The family is universal, an inevitable institution created out of our very nature. Governments did not invent it, and most, if not all, state interventions into the family are destructive. This is clear not just from policies that undermine family autonomy —compulsory schooling, laws on delinquency and child abuse, no-fault divorce—but even more from tax policies that confiscate (in my case) over half the family’s household income to waste on pernicious follies like “Star Wars” defense systems, free infanticide, and the subsidies for drugs, crime, and illegitimacy which, in polite usage, are called “welfare.” We have to quit talking about what governments can do to save the family and concentrate on undoing all their massive efforts to impoverish families and undermine their autonomy.

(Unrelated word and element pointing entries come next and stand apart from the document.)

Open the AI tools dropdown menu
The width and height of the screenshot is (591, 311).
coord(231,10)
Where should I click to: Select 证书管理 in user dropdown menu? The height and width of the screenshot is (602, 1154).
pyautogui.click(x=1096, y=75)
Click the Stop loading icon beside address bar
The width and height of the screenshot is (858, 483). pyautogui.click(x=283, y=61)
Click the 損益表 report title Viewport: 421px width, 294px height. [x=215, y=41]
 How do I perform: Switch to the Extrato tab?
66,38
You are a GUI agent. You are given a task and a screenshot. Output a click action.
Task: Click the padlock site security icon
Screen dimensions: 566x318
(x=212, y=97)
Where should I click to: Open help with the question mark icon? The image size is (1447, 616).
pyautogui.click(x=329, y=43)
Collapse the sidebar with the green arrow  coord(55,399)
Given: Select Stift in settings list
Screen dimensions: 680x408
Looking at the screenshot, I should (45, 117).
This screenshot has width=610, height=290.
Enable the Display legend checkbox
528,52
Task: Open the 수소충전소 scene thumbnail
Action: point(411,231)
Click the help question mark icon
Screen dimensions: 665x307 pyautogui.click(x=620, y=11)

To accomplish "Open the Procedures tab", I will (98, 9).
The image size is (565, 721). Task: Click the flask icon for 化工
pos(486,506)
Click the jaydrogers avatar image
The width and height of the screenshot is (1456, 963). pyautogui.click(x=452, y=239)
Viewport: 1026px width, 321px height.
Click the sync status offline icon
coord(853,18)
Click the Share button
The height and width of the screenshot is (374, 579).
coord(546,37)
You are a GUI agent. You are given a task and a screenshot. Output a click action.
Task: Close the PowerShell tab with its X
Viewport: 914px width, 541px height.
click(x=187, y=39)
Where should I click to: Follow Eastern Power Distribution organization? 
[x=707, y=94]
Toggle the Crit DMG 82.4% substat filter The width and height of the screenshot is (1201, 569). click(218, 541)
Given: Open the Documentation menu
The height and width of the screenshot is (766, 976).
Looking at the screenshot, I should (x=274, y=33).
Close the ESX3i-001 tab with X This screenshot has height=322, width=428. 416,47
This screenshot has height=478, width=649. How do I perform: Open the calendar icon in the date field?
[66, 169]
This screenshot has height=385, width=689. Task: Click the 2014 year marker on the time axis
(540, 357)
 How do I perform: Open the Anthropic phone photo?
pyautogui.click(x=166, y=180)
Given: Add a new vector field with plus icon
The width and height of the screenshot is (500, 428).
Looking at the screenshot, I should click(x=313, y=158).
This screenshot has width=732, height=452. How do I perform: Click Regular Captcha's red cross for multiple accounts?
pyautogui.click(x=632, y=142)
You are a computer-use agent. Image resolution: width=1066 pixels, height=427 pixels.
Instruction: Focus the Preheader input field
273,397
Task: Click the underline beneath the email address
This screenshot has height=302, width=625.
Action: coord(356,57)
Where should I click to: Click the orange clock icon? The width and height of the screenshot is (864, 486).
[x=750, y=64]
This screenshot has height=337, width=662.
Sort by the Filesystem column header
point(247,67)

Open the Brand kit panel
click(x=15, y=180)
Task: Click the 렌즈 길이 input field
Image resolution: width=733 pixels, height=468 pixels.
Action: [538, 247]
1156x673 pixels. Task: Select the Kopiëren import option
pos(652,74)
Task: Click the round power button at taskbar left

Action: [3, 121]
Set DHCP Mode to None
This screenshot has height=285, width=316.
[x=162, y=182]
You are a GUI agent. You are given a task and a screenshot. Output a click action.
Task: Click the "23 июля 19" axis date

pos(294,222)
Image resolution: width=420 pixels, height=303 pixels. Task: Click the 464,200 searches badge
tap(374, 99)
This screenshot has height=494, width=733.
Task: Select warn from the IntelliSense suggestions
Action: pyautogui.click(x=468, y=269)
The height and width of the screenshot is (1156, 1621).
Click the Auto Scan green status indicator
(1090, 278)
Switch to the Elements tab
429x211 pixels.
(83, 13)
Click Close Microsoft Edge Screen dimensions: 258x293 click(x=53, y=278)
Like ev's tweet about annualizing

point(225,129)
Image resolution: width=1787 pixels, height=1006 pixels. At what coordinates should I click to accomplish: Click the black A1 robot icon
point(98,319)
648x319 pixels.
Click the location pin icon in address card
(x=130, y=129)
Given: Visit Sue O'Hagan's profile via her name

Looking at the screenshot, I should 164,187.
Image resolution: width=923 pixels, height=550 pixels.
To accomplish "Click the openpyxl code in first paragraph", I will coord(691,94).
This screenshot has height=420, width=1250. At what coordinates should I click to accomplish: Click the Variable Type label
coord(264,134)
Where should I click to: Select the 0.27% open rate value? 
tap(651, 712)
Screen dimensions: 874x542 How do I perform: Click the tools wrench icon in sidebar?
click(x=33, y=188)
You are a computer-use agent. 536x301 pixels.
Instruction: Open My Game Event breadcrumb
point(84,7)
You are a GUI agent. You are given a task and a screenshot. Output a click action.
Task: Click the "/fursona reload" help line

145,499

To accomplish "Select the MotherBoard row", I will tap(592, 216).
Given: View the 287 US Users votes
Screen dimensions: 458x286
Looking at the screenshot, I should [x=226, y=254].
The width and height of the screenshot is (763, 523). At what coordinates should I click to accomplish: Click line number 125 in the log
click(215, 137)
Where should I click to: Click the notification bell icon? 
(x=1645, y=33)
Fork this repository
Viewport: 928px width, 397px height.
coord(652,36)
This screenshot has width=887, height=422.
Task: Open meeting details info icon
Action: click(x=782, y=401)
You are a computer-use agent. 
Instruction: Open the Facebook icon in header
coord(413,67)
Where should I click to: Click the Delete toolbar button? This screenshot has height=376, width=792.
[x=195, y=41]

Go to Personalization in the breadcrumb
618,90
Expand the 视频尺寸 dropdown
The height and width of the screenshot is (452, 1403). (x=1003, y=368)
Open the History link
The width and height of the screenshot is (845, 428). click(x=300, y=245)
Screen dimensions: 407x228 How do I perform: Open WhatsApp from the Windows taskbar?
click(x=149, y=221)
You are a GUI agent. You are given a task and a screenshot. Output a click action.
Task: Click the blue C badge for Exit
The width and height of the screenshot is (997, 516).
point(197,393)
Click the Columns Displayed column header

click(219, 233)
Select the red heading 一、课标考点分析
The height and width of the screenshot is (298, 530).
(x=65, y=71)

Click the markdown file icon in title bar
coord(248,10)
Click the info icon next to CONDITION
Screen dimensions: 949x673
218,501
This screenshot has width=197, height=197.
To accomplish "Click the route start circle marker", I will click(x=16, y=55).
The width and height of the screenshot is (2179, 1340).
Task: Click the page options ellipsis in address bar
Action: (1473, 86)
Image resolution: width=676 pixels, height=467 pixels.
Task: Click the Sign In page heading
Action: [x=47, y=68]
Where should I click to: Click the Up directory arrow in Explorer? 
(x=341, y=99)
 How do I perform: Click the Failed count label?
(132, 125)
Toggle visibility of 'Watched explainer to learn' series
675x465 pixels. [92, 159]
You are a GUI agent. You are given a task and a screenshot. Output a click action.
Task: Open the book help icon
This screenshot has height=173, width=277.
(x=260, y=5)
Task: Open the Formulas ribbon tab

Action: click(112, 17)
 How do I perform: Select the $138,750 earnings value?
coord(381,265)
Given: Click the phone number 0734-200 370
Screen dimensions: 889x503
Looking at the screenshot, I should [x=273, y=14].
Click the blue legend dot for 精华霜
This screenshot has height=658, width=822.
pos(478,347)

The family is not some rare exotic art form, like stained glass, whose secrets must be preserved and drilled into generation after generation of human beings. Two dumb kids stranded on a desert island would reinvent marriage and family without any prompting. Marriage and family are natural institutions, and although they can be corrupted, distorted, and damaged by human arrogance and folly, the results will always be the same: social collapse followed by a renewal of all the ancient and beautiful things without which human life is impossible. If we could ever succeed in lifting the dead hand of government from our everyday lives—cutting taxes and rolling back virtually all the social legislation of the past 100 years—we should not have to worry about the family. American families would take care of themselves, as they have always done.